### OBJECTIVE
Echo the lines of the listing starting at the line containing "You are a computer-use" and ending at the line containing "point(997,413)", both included, leaving the pictures out of your answer.

### RECORDS SUPPLIED

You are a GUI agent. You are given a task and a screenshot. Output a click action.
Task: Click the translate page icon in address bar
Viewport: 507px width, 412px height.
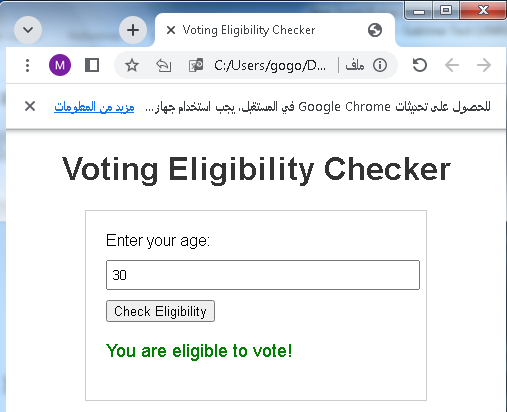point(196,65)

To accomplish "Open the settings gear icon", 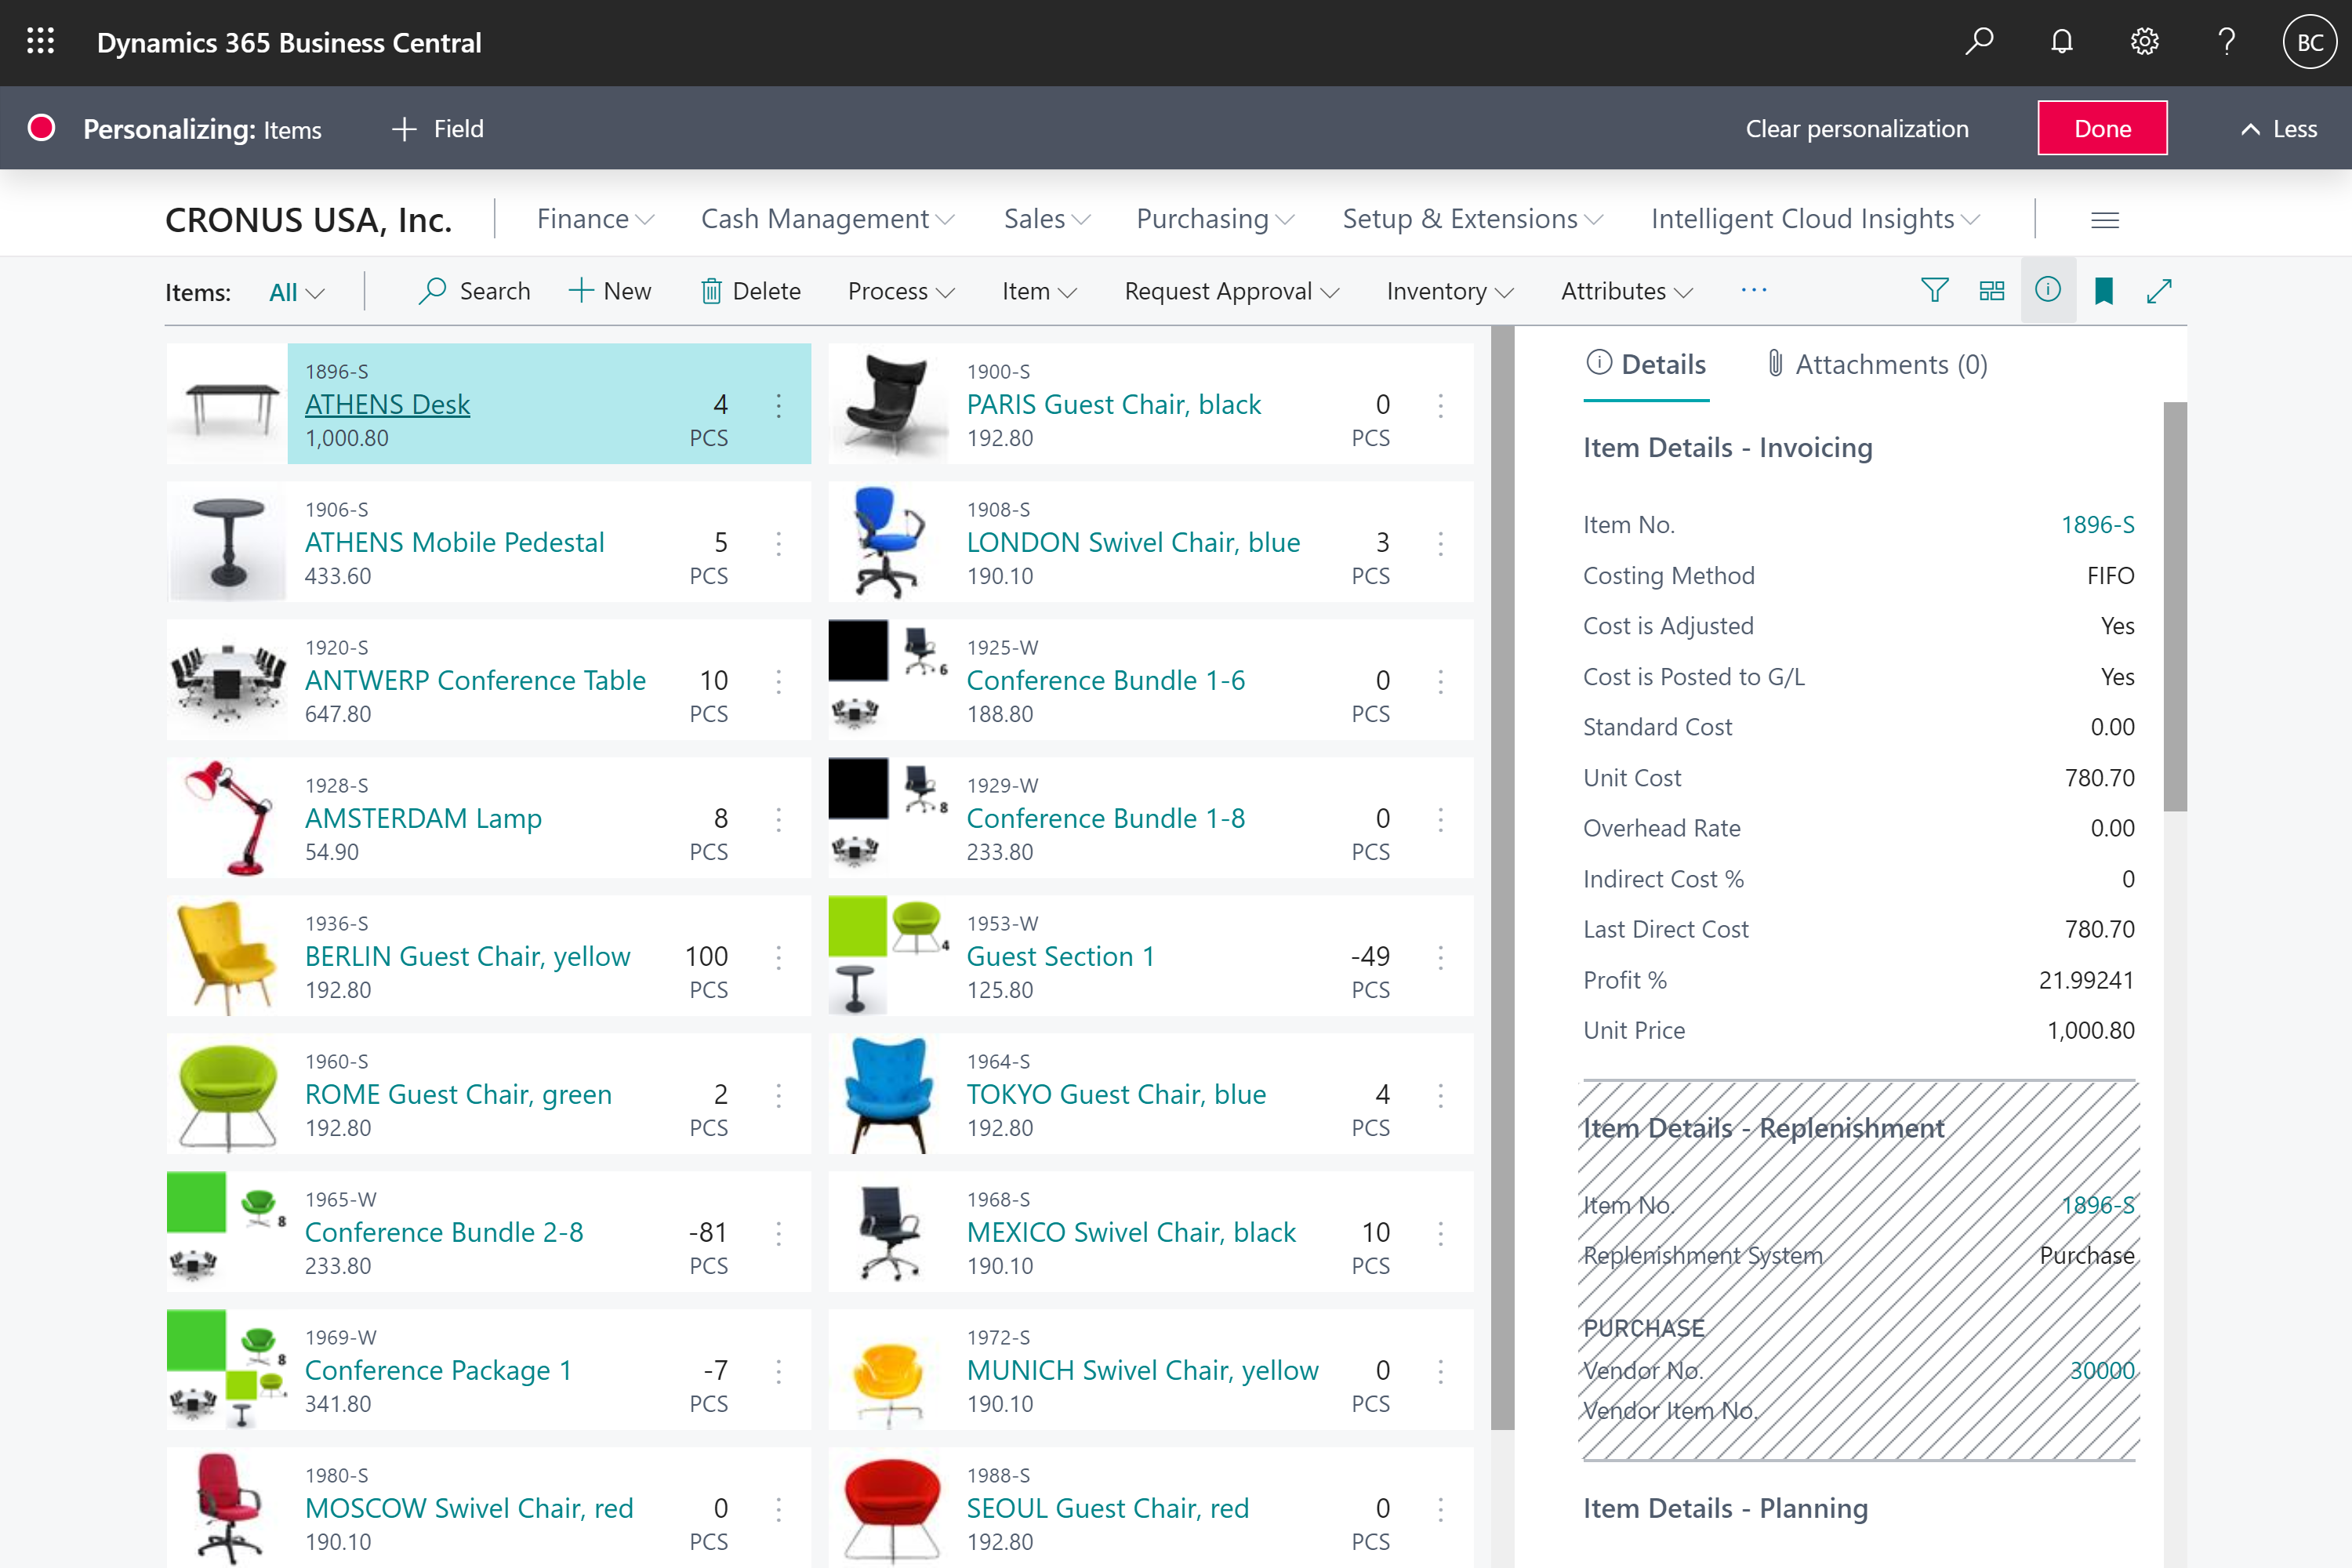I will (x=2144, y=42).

--

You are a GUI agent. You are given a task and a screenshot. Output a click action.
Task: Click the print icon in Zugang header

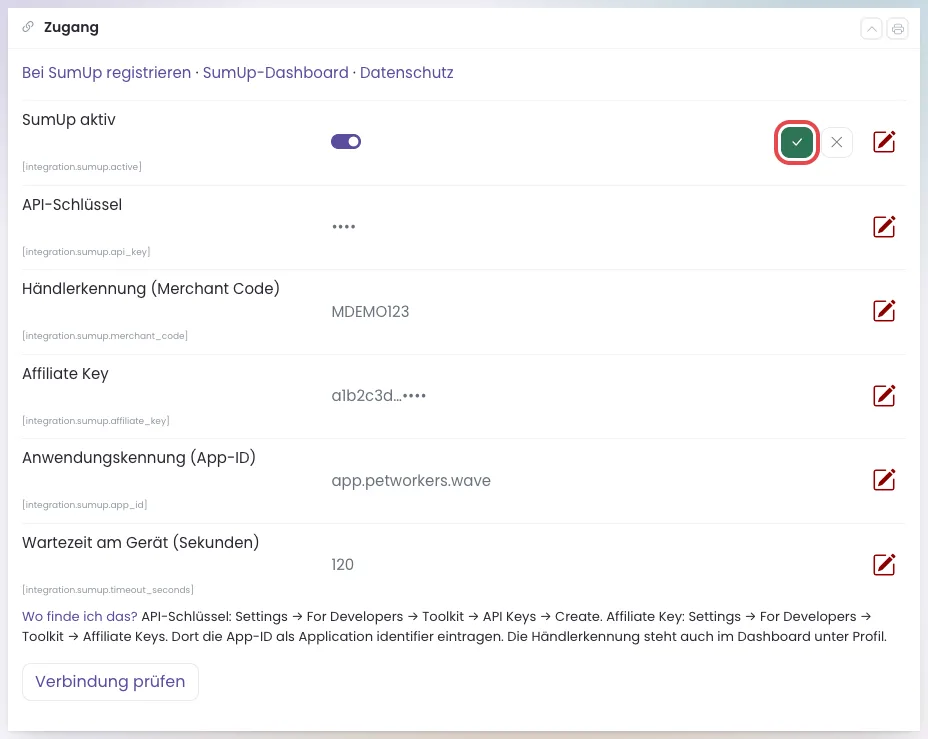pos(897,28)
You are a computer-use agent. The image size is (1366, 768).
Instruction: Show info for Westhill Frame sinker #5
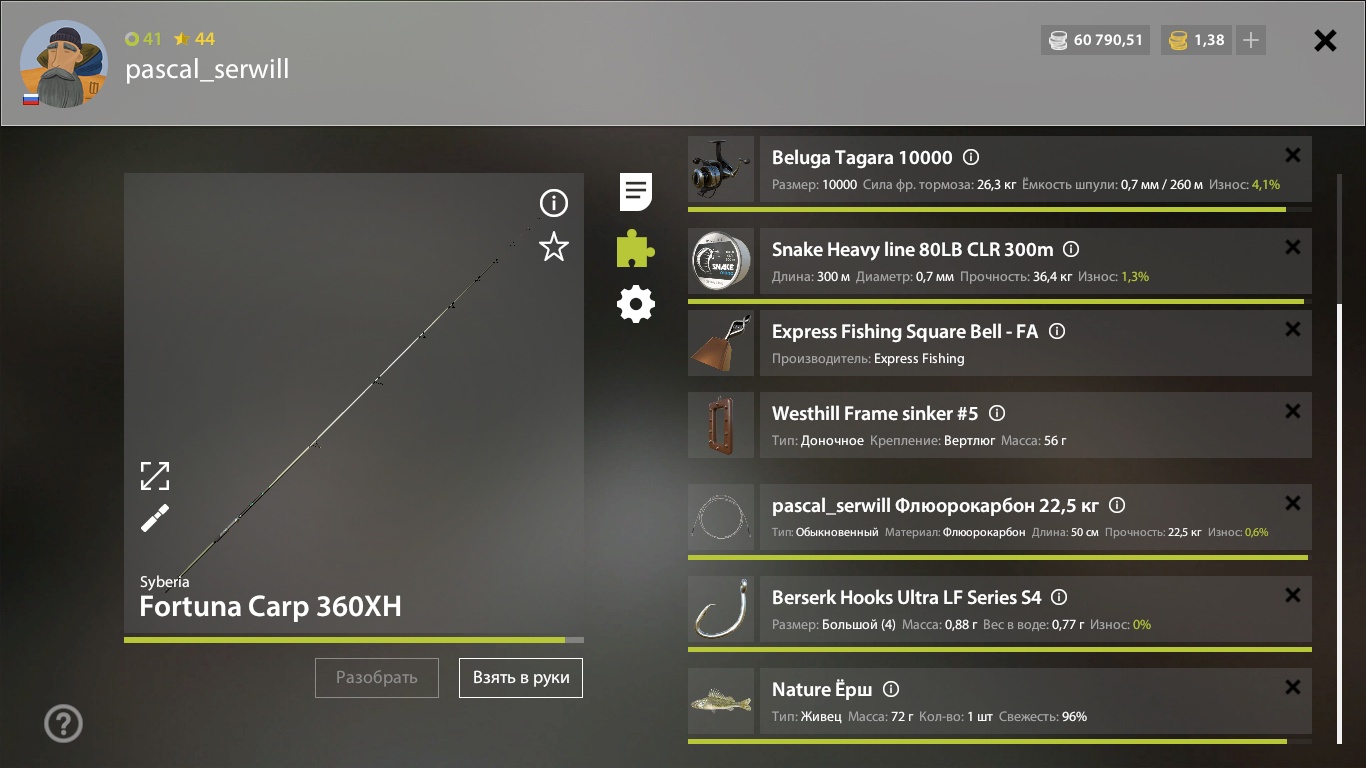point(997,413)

### OUTPUT OF THE EXERCISE
You are a computer-use agent. The image size is (1366, 768).
Instruction: Show info for Westhill Frame sinker #5
point(997,413)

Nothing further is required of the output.